Rockenbauch ist zudem der Ansicht, dass das Ordnungsamt im vorliegenden Fall gar keine rechtliche Handhabe habe, da es sich um einen Handwagen handele. „Es ist nicht das einzige derartige Gefährt“, sagt Hannes Rockenbauch mit Blick auf das „Kleine Parkraumwunder“ von Gerhard Wollnitz, welches seit Jahren in Stuttgart für Lebensqualität an wechselnden Aufenthaltsorten auf öffentlichen Parkplätzen sorge. Fazit des Linksbündnisses: Nachbarschaftsbänkle, Pflanzkübel und jetzt Handwagen – alles verboten. „Die Verwaltung erlaubt sich, im öffentlichen Raum immer mehr Dinge zu platzieren: Kraftgeräte auf dem Kronprinzplatz, die nutzlose Mooswand in der Esslinger Straße. Aber wenn die Bürger selbst aktiv werden und wirkungsvolle und sinnvolle Dinge in den öffentlichen Raum stellen, dann greift das Ordnungsamt unverhältnismäßig durch. Das muss sich dringend ändern“, meint Luigi Pantisano und geht noch weiter: „Wir beobachten, dass zudem zunehmend Luftfilteranlagen, Schaltkästen und Ladesäulen im öffentlichen Raum aufgestellt werden. Da kann es nicht sein, dass wenn Bürger etwas Raum zurückerobern, sofort das Ordnungsamt eingreift und sie zurückpfeift“, ergänzt Hannes Rockenbauch. Denn Fahrzeuge – und dieser Handwagen in der Bismarckstraße 52 sei ein solches Fahrzeug – dürften nicht auf Gehwegen stehen, sondern müssten auf Parkplätzen abgestellt werden. Nicht zuletzt deshalb müsse das Amt die Bußgeldverfahren einstellen.

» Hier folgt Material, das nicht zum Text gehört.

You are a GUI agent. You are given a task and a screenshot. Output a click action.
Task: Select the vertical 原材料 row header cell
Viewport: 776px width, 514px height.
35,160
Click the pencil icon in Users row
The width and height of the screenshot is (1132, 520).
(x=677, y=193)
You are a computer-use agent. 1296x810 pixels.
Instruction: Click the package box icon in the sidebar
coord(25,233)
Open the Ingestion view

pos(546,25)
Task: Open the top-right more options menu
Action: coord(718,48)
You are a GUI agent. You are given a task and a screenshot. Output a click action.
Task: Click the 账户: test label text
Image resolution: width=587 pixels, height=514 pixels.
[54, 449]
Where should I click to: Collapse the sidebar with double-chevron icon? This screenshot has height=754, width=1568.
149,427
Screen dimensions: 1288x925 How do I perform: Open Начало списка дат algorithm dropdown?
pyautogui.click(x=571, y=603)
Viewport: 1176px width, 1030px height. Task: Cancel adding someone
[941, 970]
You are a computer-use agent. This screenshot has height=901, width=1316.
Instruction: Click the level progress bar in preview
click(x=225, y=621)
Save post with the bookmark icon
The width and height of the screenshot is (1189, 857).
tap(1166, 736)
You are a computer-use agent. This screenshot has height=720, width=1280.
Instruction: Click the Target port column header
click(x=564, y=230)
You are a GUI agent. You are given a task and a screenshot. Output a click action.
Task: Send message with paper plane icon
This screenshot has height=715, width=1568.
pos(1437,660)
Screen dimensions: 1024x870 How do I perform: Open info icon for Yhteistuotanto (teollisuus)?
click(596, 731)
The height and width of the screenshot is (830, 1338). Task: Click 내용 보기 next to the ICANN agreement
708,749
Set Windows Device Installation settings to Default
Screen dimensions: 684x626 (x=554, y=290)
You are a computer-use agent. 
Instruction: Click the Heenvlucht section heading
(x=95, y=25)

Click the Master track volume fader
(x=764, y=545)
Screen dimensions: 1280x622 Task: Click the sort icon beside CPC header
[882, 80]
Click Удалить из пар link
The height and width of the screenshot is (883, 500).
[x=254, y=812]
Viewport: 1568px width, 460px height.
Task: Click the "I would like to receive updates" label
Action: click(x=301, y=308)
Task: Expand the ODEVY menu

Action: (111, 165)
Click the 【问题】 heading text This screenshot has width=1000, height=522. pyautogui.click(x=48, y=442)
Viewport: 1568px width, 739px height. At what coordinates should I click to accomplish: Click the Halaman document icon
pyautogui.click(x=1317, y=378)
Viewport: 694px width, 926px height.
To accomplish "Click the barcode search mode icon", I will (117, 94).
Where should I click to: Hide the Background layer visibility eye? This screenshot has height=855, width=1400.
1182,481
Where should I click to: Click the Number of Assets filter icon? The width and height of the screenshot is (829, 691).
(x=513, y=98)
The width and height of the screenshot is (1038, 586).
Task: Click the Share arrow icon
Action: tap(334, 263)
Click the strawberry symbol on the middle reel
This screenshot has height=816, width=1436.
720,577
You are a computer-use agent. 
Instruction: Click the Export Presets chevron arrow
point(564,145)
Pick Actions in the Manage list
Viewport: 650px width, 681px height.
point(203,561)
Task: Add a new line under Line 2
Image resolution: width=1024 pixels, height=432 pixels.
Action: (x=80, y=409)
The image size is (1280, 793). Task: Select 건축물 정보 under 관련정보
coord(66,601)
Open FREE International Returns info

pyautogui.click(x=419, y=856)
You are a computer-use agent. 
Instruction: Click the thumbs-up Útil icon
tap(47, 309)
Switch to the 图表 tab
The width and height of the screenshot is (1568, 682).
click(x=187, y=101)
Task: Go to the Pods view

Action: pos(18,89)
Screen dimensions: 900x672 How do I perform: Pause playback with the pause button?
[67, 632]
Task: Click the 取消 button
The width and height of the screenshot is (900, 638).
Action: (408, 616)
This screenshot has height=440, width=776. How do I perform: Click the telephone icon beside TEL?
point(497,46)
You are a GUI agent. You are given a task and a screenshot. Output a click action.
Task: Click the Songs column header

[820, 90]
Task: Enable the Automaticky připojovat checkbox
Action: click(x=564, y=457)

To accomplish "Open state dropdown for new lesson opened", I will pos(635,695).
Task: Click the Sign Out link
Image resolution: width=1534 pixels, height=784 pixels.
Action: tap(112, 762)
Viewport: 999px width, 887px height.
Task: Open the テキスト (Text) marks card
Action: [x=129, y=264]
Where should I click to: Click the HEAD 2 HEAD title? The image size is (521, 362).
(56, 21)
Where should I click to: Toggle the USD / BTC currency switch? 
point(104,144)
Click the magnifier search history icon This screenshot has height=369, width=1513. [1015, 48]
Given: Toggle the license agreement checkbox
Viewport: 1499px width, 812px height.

Das sieht die Stadt jedoch ganz anders. Auf Anfrage teilte ein Sprecher mit: „Die Installation ist nicht als Handwagen einzuordnen; sie dient offensichtlich nicht dem Transport. Der Paragraf 25 StVO umfasst zudem ausschließlich das Führen der genannten Fahrzeuge/Gegenstände und nicht das Abstellen. Das Abstellen unzureichend beleuchteter Gegenstände auf der Fahrbahn stellt eine Gefährdung für die Teilnehmer des Straßenverkehrs dar. Paragraf 32 StVO subsumiert dies unter Hindernissen auf der Fahrbahn. Daher ist der bestehende Aufbau nicht genehmigungsfähig.“

Für Peter Haury ist das ein Schlag ins Kontor. Denn seit Mittwoch ist das Ultimatum der Stadt, den Wagen zu entfernen, abgelaufen. Aber die Stadt hat gleichzeitig für diesen Montag ein Gesprächsangebot gemacht. Nun hofft Haury auf ein gutes Ende. Fortsetzung folgt.